→ **PAGE EXTRACT**

Break Glass #10: Backup Chain Corruption: Recovering a Broken Forward Incremental Chain in Veeam v13

Share
Break Glass // Scenario 10
A restore fails with "Backup files are unavailable." Or a job reports that restore points are missing in the chain. Or the health check fired and flagged corruption in an incremental VIB file. You have a forward incremental chain that is broken somewhere in the middle and you need to figure out what you can still recover and how to get the job healthy again.
Break Glass VBR v13 Chain Corruption Forward Incremental

Why This Happens

A forward incremental chain is a sequence of files: one full backup (VBK) followed by one or more incrementals (VIB). Each incremental depends on the file before it. Break any link in that chain and every restore point after the break becomes inaccessible. The full and everything before the break may still be fine.

Storage hardware failure partway through a write is the most direct cause. A disk fails, a RAID array degrades, the repository host crashes while a VIB file is being written. The resulting file is truncated or corrupt. The health check finds it on the next run. Without health check enabled, the corruption sits silently until someone tries to restore from a point past the break.

Retention database issues are a subtler cause. During a retention enforcement pass, if the VBR server or database is interrupted partway through an operation, the database record for a chain can end up in an inconsistent state. The files on disk are fine but VBR thinks incrementals exist without a valid full at the start of the chain. Jobs fail with errors like "Full Storage Not Found" or complaints about corrupted storage metadata. These errors point to a database inconsistency, not storage corruption, and Veeam Support can often resolve the issue without data loss.

→ **RECORDS PROVIDED**
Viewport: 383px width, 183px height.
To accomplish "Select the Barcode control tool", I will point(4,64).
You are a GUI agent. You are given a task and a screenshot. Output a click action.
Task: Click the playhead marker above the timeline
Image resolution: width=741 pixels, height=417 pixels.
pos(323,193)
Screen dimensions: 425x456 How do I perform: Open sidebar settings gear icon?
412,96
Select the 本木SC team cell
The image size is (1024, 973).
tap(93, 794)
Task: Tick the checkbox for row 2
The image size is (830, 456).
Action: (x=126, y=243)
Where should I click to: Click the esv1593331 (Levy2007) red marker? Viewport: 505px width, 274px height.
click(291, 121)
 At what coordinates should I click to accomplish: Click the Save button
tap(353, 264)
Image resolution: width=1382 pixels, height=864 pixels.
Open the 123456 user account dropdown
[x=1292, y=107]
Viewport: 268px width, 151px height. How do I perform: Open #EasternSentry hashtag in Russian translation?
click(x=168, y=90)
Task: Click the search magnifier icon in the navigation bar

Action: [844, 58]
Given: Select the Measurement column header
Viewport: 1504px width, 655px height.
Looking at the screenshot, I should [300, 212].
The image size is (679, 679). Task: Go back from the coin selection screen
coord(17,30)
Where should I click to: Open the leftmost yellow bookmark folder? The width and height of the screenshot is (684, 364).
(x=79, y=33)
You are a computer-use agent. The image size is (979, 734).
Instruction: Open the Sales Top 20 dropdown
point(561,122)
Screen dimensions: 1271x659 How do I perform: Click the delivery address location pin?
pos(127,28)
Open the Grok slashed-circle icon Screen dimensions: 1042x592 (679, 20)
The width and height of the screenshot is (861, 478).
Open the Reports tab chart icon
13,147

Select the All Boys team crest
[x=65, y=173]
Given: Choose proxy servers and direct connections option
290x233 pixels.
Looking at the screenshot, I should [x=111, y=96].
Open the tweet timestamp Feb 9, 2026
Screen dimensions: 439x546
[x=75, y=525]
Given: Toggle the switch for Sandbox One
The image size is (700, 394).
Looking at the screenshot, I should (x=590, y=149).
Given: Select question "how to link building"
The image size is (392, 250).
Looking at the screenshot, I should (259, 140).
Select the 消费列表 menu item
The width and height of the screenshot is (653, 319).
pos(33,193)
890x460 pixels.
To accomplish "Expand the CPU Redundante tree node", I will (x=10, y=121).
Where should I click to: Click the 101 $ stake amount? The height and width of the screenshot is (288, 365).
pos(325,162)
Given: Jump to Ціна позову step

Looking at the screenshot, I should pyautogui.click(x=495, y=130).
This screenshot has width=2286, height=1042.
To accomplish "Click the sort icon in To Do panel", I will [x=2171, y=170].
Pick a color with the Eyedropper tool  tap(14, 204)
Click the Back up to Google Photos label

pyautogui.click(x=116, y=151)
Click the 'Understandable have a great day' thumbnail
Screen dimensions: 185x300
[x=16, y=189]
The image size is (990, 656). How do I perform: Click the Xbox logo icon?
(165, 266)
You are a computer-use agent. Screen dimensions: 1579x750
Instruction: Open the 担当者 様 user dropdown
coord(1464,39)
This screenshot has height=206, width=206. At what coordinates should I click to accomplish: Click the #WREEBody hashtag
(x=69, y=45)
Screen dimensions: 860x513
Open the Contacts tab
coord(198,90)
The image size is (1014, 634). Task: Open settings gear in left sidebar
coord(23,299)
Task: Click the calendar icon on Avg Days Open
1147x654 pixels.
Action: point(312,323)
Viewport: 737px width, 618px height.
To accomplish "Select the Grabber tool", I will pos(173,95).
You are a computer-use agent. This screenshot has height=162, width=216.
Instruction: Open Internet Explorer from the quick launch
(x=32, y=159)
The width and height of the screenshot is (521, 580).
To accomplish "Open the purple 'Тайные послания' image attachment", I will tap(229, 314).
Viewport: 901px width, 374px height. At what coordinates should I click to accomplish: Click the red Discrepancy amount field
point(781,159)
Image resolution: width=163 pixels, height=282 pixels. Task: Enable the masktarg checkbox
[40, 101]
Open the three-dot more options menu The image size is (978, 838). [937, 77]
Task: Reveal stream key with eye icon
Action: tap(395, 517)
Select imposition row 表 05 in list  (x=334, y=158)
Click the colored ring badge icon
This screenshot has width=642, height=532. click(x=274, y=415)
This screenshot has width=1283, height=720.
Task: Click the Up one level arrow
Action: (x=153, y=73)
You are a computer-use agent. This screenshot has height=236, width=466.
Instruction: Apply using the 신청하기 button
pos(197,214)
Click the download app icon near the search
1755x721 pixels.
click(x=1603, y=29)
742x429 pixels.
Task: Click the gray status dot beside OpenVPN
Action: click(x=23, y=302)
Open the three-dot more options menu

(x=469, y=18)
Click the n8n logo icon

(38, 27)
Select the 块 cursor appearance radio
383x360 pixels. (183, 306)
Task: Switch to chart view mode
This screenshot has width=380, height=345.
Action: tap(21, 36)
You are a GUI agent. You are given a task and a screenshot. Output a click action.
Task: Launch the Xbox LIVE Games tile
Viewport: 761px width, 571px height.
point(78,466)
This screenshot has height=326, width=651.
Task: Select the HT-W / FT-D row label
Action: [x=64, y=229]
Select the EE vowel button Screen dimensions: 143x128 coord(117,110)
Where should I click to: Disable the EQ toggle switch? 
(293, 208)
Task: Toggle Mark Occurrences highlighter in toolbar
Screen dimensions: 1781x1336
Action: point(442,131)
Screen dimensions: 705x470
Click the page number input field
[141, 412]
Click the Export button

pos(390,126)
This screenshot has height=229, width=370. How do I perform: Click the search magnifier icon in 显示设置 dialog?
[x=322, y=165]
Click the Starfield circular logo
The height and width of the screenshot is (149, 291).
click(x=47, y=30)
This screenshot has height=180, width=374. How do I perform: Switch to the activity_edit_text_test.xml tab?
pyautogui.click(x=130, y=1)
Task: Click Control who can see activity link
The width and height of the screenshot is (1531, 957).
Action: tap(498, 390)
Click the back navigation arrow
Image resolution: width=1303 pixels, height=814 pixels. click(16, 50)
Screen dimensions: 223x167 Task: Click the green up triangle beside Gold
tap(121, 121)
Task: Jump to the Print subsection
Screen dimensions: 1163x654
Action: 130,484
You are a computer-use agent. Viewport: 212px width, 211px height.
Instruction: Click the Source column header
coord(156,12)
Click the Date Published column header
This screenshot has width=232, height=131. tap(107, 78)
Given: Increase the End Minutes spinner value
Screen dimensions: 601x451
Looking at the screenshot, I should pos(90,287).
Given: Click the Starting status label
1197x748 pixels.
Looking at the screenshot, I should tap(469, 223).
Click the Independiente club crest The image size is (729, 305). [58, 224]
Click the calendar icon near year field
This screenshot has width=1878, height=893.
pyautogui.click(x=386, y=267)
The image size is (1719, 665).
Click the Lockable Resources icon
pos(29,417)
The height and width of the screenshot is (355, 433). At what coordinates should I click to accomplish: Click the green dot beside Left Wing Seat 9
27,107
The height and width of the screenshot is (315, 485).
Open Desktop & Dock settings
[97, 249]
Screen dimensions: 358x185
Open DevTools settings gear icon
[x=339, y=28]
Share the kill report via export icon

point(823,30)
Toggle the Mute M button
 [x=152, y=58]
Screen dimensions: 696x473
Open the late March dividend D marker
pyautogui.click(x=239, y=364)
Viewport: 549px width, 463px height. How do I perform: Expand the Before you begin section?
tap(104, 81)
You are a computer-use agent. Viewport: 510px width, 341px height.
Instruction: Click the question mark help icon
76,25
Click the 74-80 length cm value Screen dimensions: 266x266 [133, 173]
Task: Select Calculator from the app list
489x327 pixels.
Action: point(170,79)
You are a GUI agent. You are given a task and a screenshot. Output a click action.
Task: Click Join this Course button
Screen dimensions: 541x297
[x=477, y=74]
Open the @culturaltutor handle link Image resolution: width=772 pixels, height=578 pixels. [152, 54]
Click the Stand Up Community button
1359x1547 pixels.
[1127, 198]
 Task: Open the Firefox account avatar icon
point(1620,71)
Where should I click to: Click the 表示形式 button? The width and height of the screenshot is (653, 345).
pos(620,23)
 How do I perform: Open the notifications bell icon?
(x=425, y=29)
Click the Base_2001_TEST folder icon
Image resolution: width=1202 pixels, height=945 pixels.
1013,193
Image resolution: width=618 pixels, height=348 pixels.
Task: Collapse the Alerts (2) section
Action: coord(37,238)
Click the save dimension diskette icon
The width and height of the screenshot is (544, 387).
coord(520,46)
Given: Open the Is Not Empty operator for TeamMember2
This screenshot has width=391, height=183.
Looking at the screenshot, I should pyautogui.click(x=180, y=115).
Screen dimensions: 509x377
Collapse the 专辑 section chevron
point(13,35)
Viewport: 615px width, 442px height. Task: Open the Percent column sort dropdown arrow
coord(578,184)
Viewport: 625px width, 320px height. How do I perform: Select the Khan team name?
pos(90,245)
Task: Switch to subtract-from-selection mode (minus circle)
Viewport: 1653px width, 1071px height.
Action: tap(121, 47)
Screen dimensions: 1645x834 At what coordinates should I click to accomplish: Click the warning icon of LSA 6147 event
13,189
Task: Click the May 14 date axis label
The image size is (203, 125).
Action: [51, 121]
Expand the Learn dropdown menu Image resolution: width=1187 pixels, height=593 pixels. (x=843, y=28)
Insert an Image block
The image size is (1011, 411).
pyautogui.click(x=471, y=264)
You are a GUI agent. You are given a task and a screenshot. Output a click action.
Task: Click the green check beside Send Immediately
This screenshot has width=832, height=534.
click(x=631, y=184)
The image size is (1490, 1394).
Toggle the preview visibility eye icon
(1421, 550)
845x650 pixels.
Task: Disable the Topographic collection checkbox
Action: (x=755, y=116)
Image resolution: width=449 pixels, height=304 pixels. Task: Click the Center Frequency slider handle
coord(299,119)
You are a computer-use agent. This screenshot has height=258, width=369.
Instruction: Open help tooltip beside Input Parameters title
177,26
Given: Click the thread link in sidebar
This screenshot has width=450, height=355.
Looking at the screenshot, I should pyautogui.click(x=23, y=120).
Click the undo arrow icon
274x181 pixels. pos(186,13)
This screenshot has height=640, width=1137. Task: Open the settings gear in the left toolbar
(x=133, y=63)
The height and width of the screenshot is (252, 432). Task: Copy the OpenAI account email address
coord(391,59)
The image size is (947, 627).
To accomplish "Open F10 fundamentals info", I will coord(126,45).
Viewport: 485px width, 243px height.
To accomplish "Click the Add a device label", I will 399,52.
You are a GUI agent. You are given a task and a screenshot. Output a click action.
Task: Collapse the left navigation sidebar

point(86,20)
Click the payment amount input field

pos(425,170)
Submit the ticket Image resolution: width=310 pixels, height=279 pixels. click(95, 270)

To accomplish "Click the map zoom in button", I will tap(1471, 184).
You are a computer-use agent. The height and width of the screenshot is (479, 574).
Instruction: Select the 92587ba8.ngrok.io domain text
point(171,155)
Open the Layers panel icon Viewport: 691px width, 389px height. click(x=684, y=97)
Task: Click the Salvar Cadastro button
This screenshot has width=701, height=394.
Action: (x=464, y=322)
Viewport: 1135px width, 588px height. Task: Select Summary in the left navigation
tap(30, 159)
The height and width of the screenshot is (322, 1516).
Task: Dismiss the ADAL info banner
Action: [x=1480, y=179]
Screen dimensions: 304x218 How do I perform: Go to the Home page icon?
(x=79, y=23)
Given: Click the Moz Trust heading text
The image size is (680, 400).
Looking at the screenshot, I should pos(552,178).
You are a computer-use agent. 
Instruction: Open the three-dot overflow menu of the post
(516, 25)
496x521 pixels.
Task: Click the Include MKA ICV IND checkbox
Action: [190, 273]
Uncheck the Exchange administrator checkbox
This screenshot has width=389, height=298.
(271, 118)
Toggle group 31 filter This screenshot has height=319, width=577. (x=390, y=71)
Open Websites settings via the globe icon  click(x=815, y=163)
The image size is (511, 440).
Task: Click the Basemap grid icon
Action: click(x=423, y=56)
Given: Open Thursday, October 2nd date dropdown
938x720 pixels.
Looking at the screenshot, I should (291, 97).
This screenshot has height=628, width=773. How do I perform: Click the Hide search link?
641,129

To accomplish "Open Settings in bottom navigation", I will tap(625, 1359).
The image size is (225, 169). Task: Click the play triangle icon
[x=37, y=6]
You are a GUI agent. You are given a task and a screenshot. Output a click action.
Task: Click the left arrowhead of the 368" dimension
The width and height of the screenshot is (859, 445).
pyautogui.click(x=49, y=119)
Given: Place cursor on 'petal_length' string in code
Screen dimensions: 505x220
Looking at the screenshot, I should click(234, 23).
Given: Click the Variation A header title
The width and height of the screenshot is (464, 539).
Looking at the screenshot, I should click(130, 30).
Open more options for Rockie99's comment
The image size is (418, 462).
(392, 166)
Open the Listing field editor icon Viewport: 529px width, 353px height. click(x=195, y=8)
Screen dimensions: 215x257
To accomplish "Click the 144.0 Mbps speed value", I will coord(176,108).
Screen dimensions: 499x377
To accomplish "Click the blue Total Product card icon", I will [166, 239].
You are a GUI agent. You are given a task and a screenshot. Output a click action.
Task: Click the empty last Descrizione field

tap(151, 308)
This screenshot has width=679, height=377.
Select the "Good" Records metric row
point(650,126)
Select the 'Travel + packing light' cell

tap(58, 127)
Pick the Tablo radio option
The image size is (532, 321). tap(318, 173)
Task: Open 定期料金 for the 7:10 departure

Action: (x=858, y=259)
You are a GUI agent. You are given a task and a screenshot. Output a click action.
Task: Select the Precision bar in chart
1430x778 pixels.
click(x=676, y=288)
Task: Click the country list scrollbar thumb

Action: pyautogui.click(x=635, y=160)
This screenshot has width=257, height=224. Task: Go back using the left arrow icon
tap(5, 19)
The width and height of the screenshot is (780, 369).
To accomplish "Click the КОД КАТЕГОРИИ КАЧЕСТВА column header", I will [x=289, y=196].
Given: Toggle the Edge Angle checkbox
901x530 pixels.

→ **EXERCISE INSTRUCTIONS**
1/ From the article on forward incremental chain corruption, set down word for word the portion that opens with the words containing "Why This Happens" and closes with "still be fine.".
2/ Summarize the article on forward incremental chain corruption in two sentences.
Rely only on the article when responding.

→ **WORKED ANSWERS**
1/
Why This Happens

A forward incremental chain is a sequence of files: one full backup (VBK) followed by one or more incrementals (VIB). Each incremental depends on the file before it. Break any link in that chain and every restore point after the break becomes inaccessible. The full and everything before the break may still be fine.

2/ A forward incremental chain in Veeam v13 consists of a full backup followed by incrementals that each depend on the file before, so a break in any link makes every later restore point inaccessible. Such breaks can come from storage hardware failure during a write, which leaves a truncated or corrupt file, or from an interrupted retention enforcement pass that leaves the database in an inconsistent state, which Veeam Support can often resolve without data loss.